I am making a web form and I am validating the inputs via ajax. For every keypress on an input tag, the value is sent to a php file where its checked for numeric value etc. This was easy, I just have it echo back a error message response which is displayed. On this same keypress, I also want it to check if ALL the input values are != "" so that the person can't leave an entry blank. I am trying to have it control whether or not the submit butto开发者_开发技巧n works. This is where I get stuck. Is there a way to send two things back in an ajax request? I tried using the php session object but it wouldn't work the way I wanted (since ajax isn't updating the entire page.)


Yes you can. Two options:

1 - quick and dirty - you could send a string back with the two items you need. You would need to concatenate the two items you need to send back into one string. Your onSuccess function would then split the string into the two items you want.

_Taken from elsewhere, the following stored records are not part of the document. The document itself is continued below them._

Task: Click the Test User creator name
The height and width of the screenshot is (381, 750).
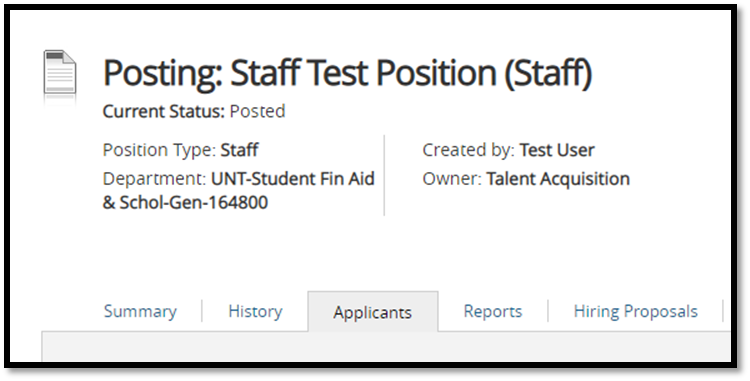Action: click(557, 150)
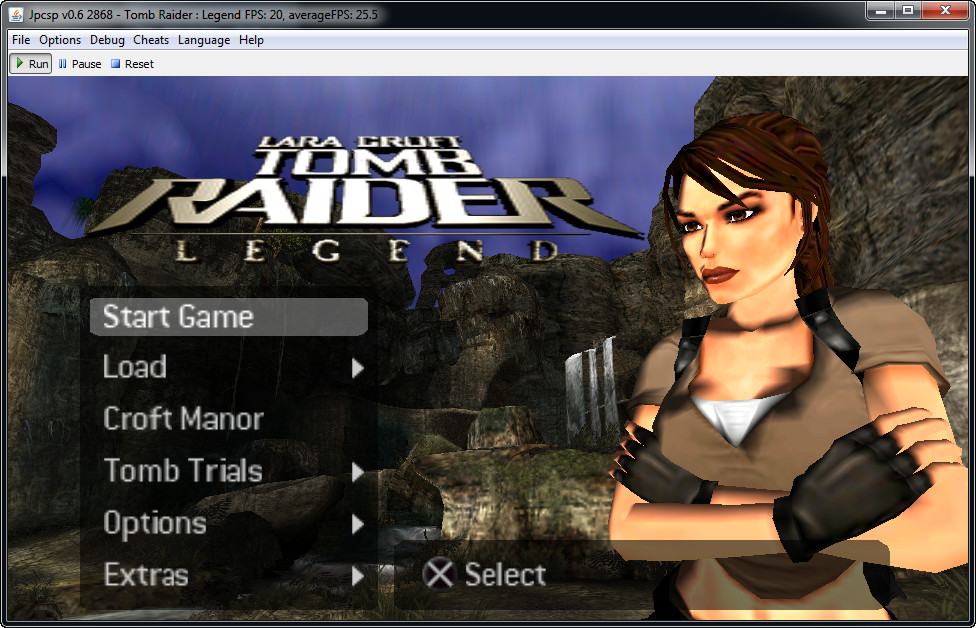Open the File menu

click(x=21, y=40)
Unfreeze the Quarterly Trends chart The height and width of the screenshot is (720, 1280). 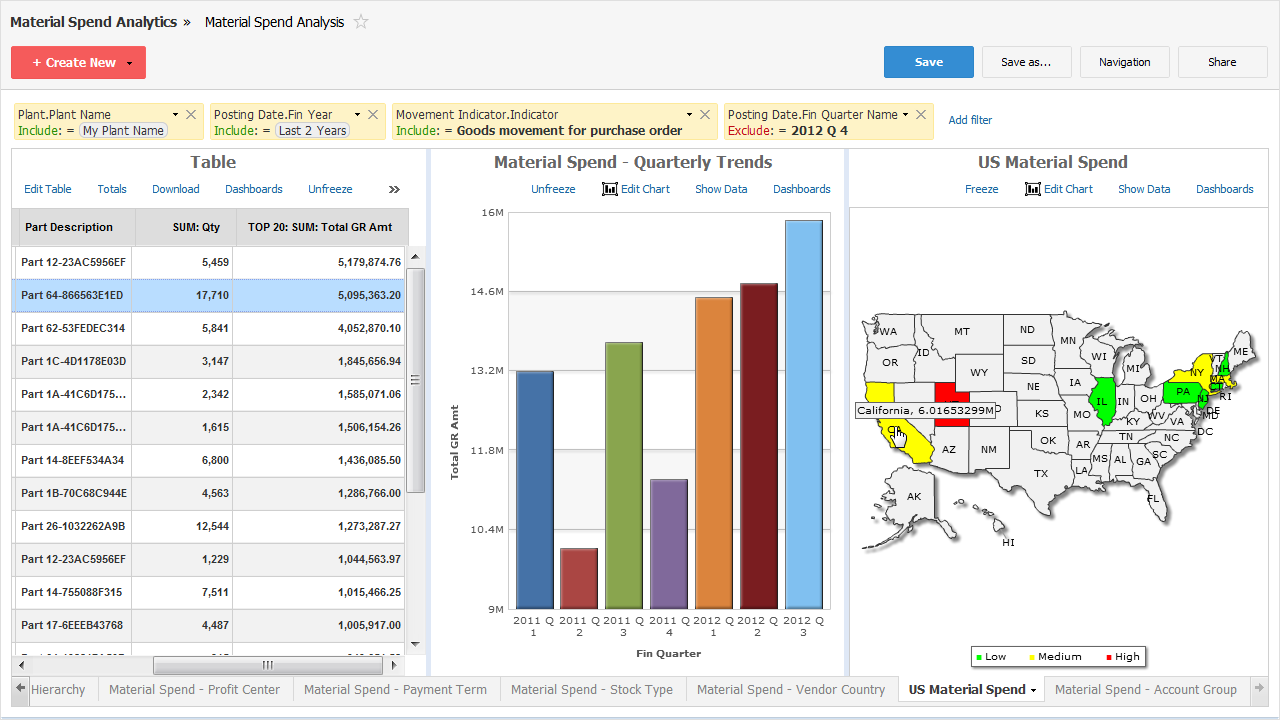(x=553, y=189)
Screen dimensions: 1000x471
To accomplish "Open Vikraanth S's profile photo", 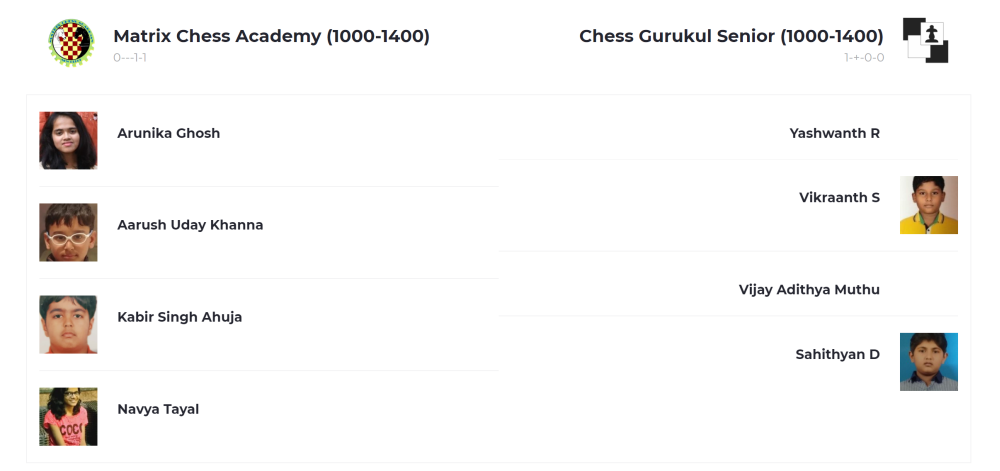I will (x=928, y=205).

2 - elegant solution - you can create a JSON object in the server and send it back. A JSON string is something like foo = { "var1" : "response1" , "var2" : "response2" }. In your client-side script you would reference var1.response1 and var2.response2. See below one example using Mootools (a well-known javascript library) and PHP:

javascript code (client):

var params = "id=123&page=1&product=12"; //anything you need to pass to the server
var myRequest = new request.JSON({url:"url of your server script", onSuccess: function(result) {alert(result.response1); alert(result.response2);}).post(params);

PHP code (server):

 $a["response1"] = response1; //first thing you need to pass back
 $a["response2"] = response2; //second thing you need to pass back
 echo json_encode($a); // this will convert $a array to a json string

I hope this helps. Good luck!


You should use json for this one.

$errors = array('Error1', 'Error2');
echo json_encode($errors);


You could attach an onsubmit handler to the form that returns a boolean for success/failure.


<script>
function myValidation(){
 /*

 Your AJAX validation call here.

 */
 if(valid){
    return true;
 }else{
    return false;
 }
} 
</script>
<form onsubmit="return myValidation();">
    <input type="submit" name="submit" value="Submit" />
</form>

If the validation returns false, the form will not submit. A return of true allows the form to process as necessary.


Why aren't you doing this with straight jQuery? It seems ridiculous to make an ajax call to validate a form through PHP while the user is filling it out. Validate the data after submission with PHP, not during.

That is unless you need to match the input to something in the database, but it doesn't sound like that's the case here.